GÜNCEL
2024/146 Kollektif Şirket Ortaklarının Şirketten Almış Olduğu Borçların Vergilendirilmesi Hk

ÖZELGE BİLGİLENDİRME

TARİH

17.07.2024

SAYI

2024/146

KONU

Kollektif Şirket Ortaklarının Şirketten Almış Olduğu Borçların Vergilendirilmesi Hk

ÖZELGE TARİHİ

10/05/2024

ÖZELGE SAYISI

E-62030549-120-615248

 

 

 

 

 

 

 

 

 

 

İstanbul Vergi Dairesi Başkanlığı’ nın ‘’ Kollektif şirket ortaklarının şirketten almış olduğu borçların vergilendirilmesi ‘’ hakkındaki özelgesi aşağıdaki gibidir.

 

İlgide kayıtlı özelge talep formunuzun incelenmesinden, serbest bölgede faaliyet gösteren kollektif şirket ortaklarının şirketin kasa ve banka hesaplarından çekmiş oldukları paralar üzerinden faiz hesaplanıp hesaplanmayacağı ve hesaplanacak ise söz konusu faizin KDV ye tabi olup olmayacağı hususlarında görüş talep edildiği anlaşılmış olup, Başkanlığımız görüşüne aşağıda yer verilmiştir.

GELİR VERGİSİ KANUNU YÖNÜNDEN:

193 sayılı Gelir Vergisi Kanununun 37 nci maddesinde; her türlü ticari ve sınai faaliyetten doğan kazançların ticari kazanç olduğu belirtilmiş, kollektif ortaklıklarda ortakların, adi veya eshamlı komandit ortaklıklarda komandite ortakların, ortaklık kârından aldıkları payların şahsi ticari kazanç hükmünde olduğu hüküm altına alınmıştır.

Kollektif şirketler ayrı bir tüzel kişiliğe sahip olmakla birlikte, yıllık gelir vergisi yönünden tüzel kişilik göz önüne alınmamış, doğrudan doğruya şirketin ortağı olan gerçek kişiler gelir vergisi mükellefi olarak kabul edilmişlerdir.

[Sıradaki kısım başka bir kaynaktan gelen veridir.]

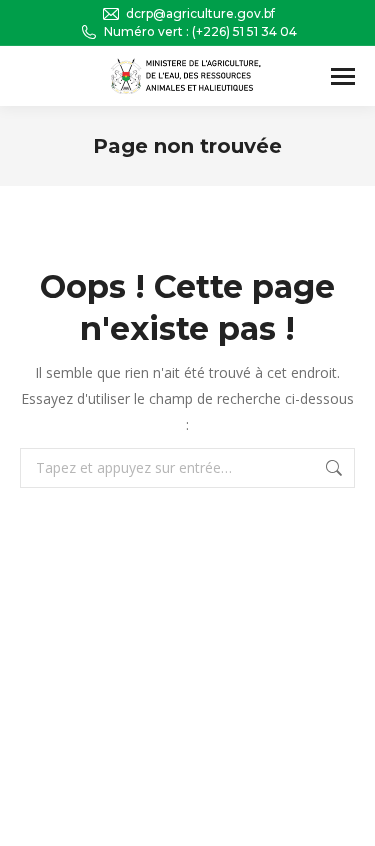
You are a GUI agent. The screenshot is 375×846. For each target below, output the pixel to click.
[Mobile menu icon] (343, 76)
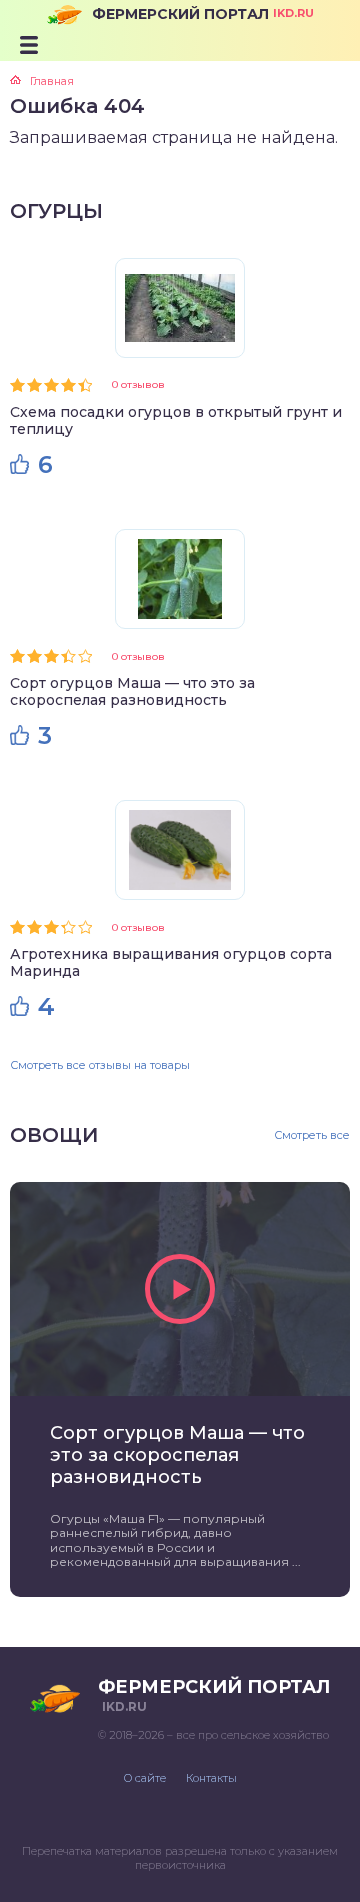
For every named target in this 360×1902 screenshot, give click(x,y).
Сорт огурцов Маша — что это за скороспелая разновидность (132, 691)
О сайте (145, 1778)
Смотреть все (312, 1135)
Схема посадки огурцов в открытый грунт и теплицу (176, 420)
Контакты (211, 1778)
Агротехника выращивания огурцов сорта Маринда (171, 962)
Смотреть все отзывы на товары (100, 1065)
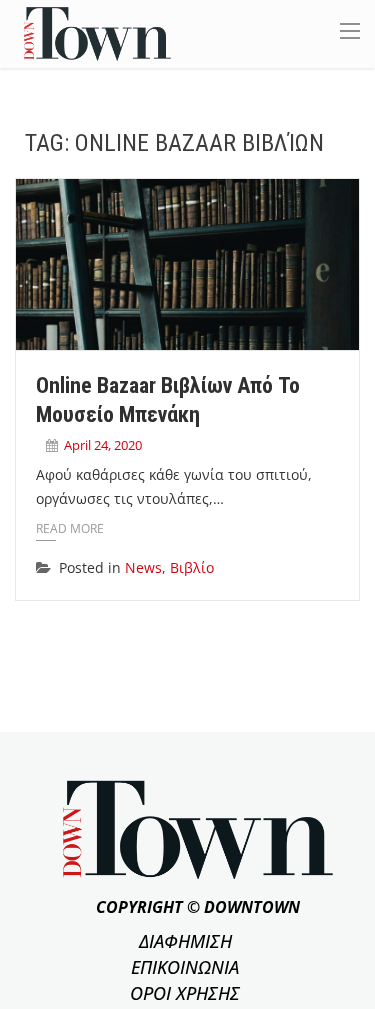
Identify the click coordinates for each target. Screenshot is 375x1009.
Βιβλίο (192, 567)
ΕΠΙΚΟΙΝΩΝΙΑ (185, 967)
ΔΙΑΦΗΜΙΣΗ (185, 941)
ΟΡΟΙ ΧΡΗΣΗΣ (185, 993)
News (143, 567)
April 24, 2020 (103, 445)
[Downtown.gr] (97, 32)
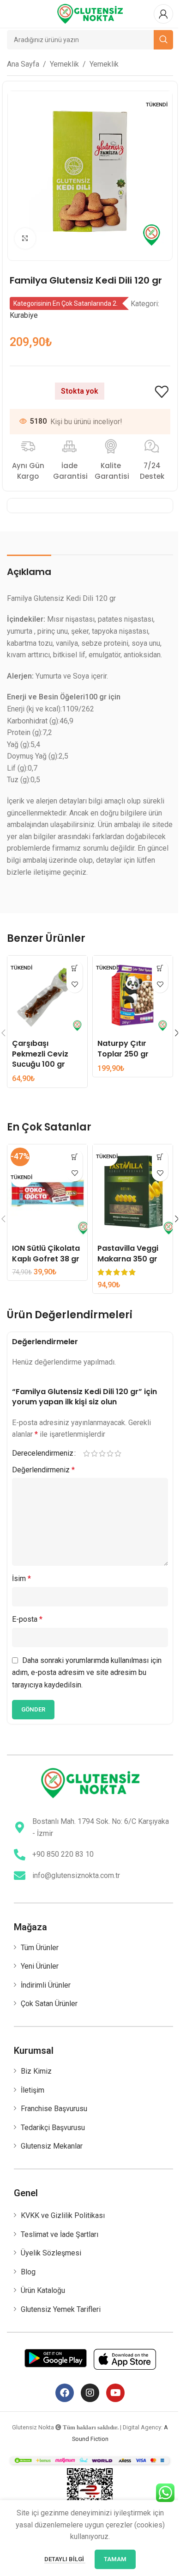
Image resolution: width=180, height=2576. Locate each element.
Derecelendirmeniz (42, 1453)
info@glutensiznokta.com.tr (76, 1875)
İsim (21, 1578)
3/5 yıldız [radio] (102, 1453)
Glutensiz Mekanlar (52, 2146)
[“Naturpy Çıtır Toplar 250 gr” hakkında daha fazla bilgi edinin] (160, 968)
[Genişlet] (25, 238)
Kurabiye (24, 315)
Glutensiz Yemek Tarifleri (61, 2309)
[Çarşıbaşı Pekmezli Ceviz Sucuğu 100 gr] (47, 996)
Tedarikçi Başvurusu (53, 2127)
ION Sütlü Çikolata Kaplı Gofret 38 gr (46, 1253)
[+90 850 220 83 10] (19, 1854)
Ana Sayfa (23, 64)
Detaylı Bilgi (64, 2559)
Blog (28, 2271)
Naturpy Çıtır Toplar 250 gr (123, 1048)
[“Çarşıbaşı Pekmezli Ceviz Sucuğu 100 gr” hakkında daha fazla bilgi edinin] (74, 968)
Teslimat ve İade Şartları (59, 2234)
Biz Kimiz (36, 2071)
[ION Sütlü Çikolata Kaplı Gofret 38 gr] (47, 1192)
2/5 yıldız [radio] (94, 1453)
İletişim (32, 2090)
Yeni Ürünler (40, 1966)
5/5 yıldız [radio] (118, 1453)
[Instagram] (90, 2393)
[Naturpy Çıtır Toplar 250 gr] (133, 996)
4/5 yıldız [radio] (110, 1453)
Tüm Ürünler (40, 1947)
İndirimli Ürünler (46, 1985)
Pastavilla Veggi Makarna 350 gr (127, 1253)
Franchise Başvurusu (54, 2108)
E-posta (27, 1619)
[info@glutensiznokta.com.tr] (19, 1875)
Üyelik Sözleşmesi (51, 2253)
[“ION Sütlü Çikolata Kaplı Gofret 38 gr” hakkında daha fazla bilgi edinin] (74, 1157)
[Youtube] (115, 2393)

193 sayılı Gelir Vergisi Kanununun ''Gider Kabul Edilmeyen Ödemeler'' başlıklı 41 inci maddesinin birinci fıkrasının;

  • (1) numaralı bendinde, ''Teşebbüs sahibi ile eşinin ve çocuklarının işletmeden çektikleri paralar veya aynen aldıkları sair değerler (Aynen alınan değerler emsal bedeli ile değerlenerek teşebbüs sahibinin çektiklerine ilave olunur.)'',
  • (5) numaralı bendinde, "Bu fıkranın 1 ilâ 4 numaralı bentlerinde yazılı olan işlemler hariç olmak üzere, teşebbüs sahibinin, ilişkili kişilerle emsallere uygunluk ilkesine aykırı olarak tespit edilen bedel veya fiyatlar üzerinden mal veya hizmet alım ya da satımında bulunması halinde, emsallere uygun bedel veya fiyatlar ile teşebbüs sahibince uygulanmış bedel veya fiyat arasındaki işletme aleyhine oluşan farklar işletmeden çekilmiş sayılır.

Teşebbüs sahibinin eşi, üstsoy ve altsoyu, üçüncü derece dahil yansoy ve kayın hısımları ile doğrudan veya dolaylı ortağı bulunduğu şirketler, bu şirketlerin ortakları, bu şirketlerin idaresi, denetimi veya sermayesi bakımından kontrolü altında bulunan diğer şirketler ilişkili kişi sayılır.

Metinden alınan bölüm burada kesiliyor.